### EXERCISES TO COMPLETE
- a) According to the diabetes biosensor text, which two biomarkers besides glucose does the Dallas team's sensor measure in sweat?
- b) Restate the paragraph of the diabetes biosensor text that begins "Diabetes monitoring through measuring glucose levels" as a short bulleted list, keeping its main facts.
- c) Reproduce the passage of the diabetes biosensor text between "Diabetes monitoring through" and "cortisol and interleukin-6.", inclusive.

### TEXT SECTION
++++++++++++++++++++

The researchers, from the University of Texas at Dallas, are working on devices that will help to manage and regulate type II diabetes, a growing problem not only in the US and UK but increasingly in India. Their wearable biosensor can take measurements every hour for up to a week, giving users and clinicians valuable feedback on whether measures they are taking to manage their condition are effective.
Diabetes monitoring through measuring glucose levels in small blood samples is well-established, but is painful and awkward, and for many Type II diabetics who do not use insulin it is not always useful because they do not have a ready method for rapidly reducing blood sugar. The Dallas team has developed a sensor that measures not only glucose in sweat, but two additional biomarkers: cortisol and interleukin-6.
"If a person has chronic stress, their cortisol levels increase, and their resulting insulin resistance will gradually drive their glucose levels out of the normal range," said Shalini Prasad, a professor of bioengineering who led the research. "At that point, one could become pre-diabetic, which can progress to type 2 diabetes, and so on. If that happens, your body is under a state of inflammation, and this inflammatory marker, interleukin-6, will indicate that your organs are starting to be affected."

++++++++++++++++++++

### RECORDS SHOWN

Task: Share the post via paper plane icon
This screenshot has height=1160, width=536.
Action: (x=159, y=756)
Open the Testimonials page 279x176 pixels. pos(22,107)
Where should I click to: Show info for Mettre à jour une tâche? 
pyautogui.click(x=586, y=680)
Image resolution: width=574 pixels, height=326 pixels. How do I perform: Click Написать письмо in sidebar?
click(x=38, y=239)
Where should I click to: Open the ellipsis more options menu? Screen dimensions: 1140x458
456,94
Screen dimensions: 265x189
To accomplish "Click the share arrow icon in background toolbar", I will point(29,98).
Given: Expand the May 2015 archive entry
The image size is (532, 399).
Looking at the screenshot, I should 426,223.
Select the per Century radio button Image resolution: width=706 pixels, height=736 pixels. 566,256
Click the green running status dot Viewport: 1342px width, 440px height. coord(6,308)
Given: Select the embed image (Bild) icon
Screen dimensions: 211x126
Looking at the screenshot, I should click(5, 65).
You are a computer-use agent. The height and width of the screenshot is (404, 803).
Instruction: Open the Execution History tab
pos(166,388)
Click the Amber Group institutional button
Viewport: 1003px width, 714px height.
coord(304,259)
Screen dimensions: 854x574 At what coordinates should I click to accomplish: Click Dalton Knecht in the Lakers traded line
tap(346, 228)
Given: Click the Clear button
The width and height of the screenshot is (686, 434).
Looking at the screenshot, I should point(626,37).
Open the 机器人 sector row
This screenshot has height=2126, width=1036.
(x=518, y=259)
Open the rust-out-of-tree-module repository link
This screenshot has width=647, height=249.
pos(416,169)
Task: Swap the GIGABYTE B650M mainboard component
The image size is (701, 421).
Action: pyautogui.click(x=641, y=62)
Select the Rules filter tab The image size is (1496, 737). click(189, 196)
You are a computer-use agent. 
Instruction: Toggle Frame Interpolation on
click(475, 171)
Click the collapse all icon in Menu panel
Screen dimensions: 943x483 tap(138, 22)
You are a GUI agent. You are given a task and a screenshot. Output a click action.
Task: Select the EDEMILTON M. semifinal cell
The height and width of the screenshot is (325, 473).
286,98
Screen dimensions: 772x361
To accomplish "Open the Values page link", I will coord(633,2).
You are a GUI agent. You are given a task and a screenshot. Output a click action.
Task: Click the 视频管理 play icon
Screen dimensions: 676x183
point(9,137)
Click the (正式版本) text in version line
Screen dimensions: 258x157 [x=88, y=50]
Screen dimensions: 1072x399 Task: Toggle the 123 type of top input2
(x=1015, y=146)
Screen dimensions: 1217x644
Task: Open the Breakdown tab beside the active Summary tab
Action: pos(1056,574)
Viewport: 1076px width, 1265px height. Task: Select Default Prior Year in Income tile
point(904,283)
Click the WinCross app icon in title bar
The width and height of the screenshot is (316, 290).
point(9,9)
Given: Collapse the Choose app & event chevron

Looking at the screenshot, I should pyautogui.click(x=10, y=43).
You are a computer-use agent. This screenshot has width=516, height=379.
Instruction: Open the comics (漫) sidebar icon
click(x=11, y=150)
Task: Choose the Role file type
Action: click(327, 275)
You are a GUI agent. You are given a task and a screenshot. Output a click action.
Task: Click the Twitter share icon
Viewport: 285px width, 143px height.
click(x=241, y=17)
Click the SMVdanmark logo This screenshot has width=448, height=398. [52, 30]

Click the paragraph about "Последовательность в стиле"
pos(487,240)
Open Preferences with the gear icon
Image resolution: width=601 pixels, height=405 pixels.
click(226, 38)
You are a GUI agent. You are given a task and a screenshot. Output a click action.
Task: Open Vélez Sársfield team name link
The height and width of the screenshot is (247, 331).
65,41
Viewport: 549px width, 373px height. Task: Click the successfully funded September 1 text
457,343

++++++++++++++++++++

### ANSWERS TO THE PROBLEMS
- a) Cortisol and interleukin-6.

- b)
- Monitoring diabetes by measuring glucose in small blood samples is well-established.
- It is painful and awkward.
- For many Type II diabetics who do not use insulin, it is not always useful because they have no ready method for rapidly reducing blood sugar.
- The Dallas team's sensor measures glucose in sweat, along with two additional biomarkers: cortisol and interleukin-6.

- c)
Diabetes monitoring through measuring glucose levels in small blood samples is well-established, but is painful and awkward, and for many Type II diabetics who do not use insulin it is not always useful because they do not have a ready method for rapidly reducing blood sugar. The Dallas team has developed a sensor that measures not only glucose in sweat, but two additional biomarkers: cortisol and interleukin-6.